What you are asked to do: For the records below, please print exactly and only the lines from the one with "The image size is (1062, 386)." down to the one with "Select the オフサイド stat label", both ends included, omitting the pictures.

Dataset:
== == ==

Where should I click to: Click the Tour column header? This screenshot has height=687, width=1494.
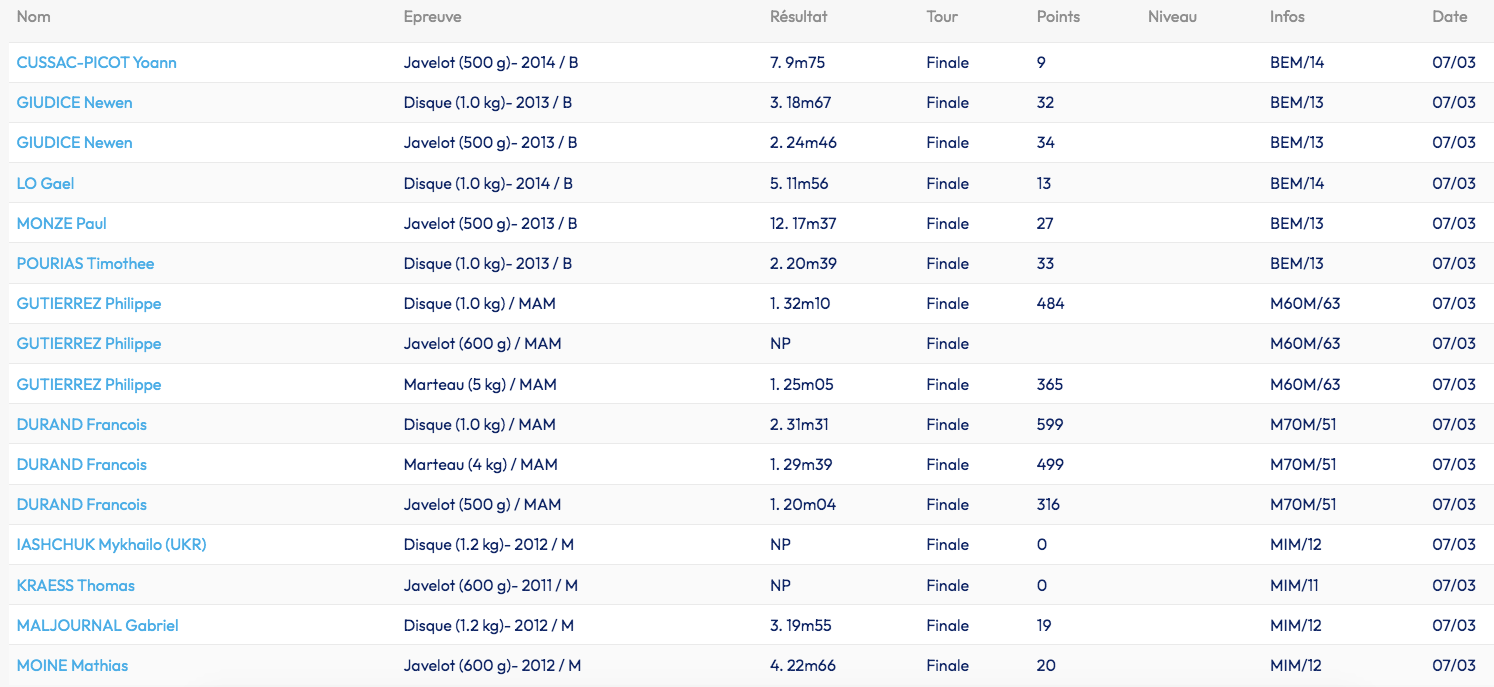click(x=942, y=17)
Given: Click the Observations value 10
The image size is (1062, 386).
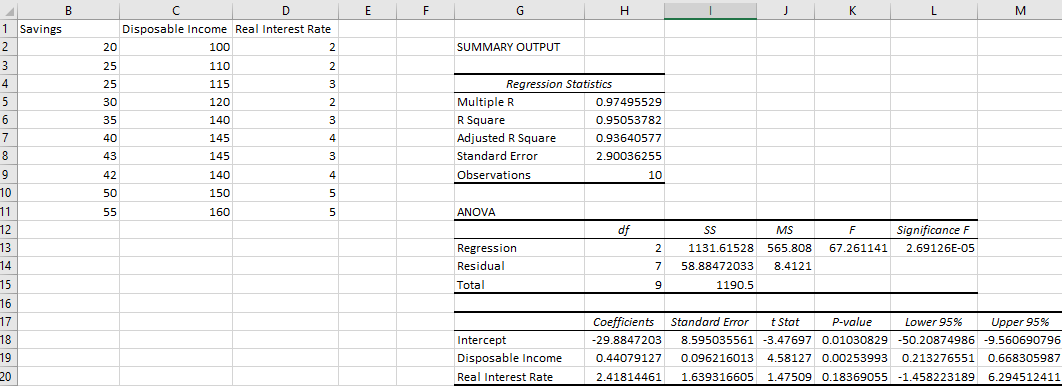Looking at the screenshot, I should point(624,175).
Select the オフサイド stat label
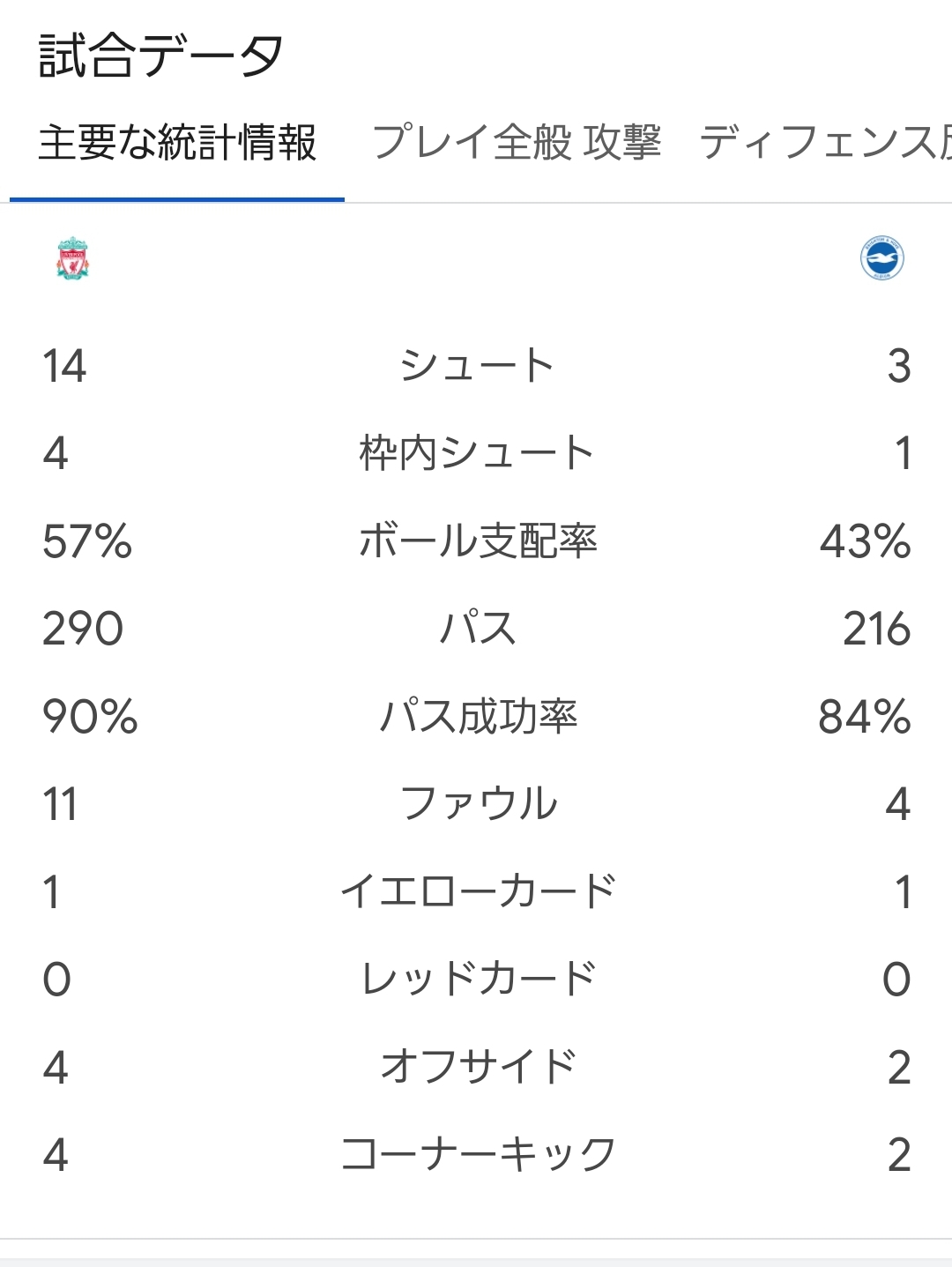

== == ==

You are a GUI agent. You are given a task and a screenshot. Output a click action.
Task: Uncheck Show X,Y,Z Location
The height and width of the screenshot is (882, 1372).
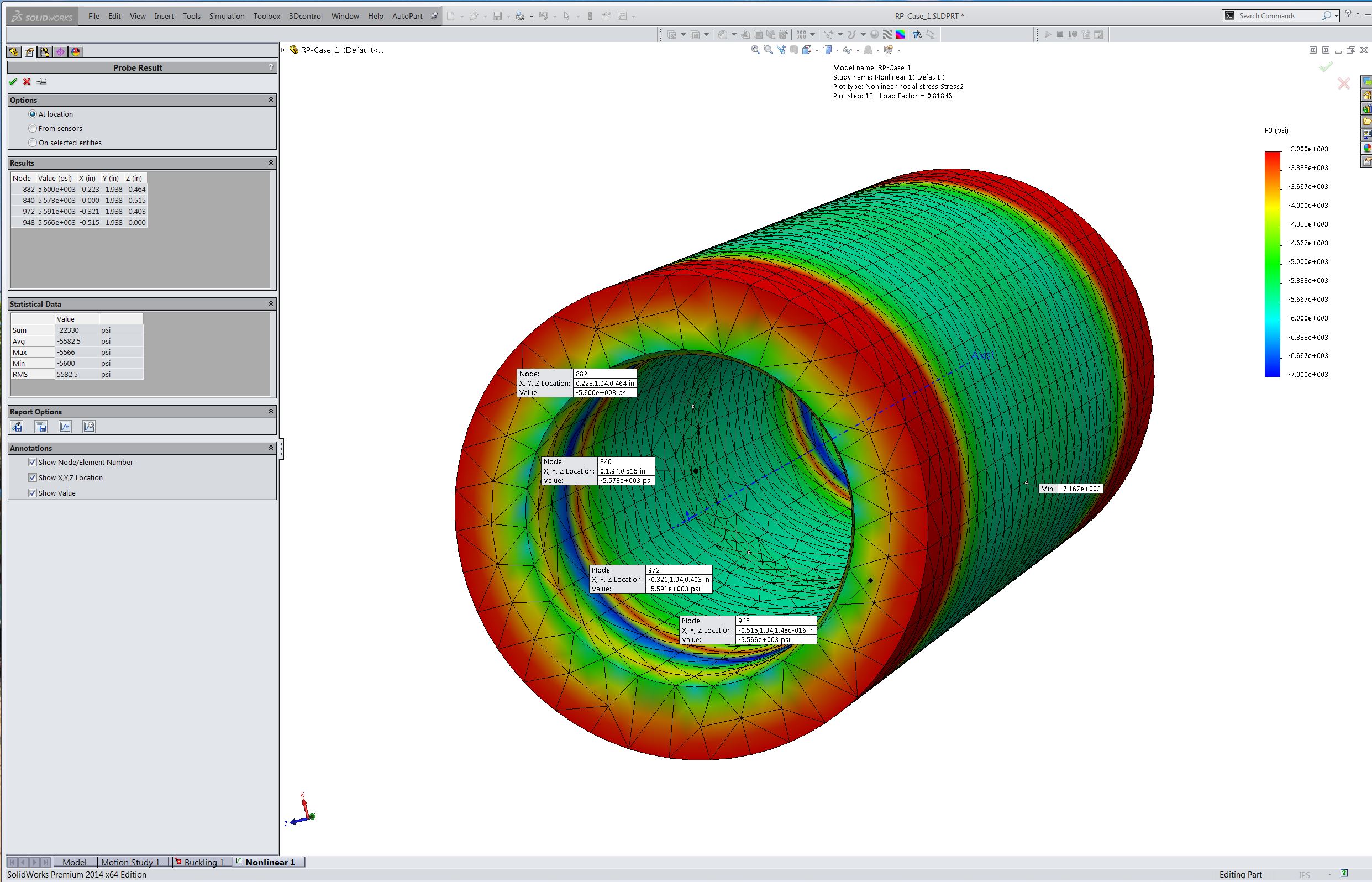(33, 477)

== == ==

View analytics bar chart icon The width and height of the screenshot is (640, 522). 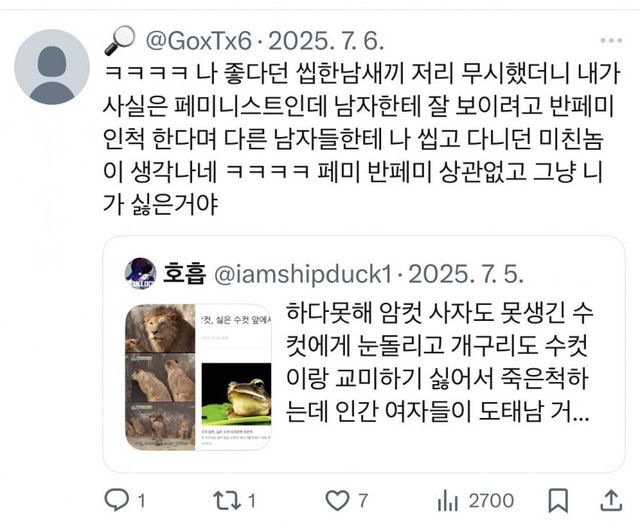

== == ==

Exercise answer:
The image size is (1062, 386).
Looking at the screenshot, I should point(624,175).
Select the オフサイド stat label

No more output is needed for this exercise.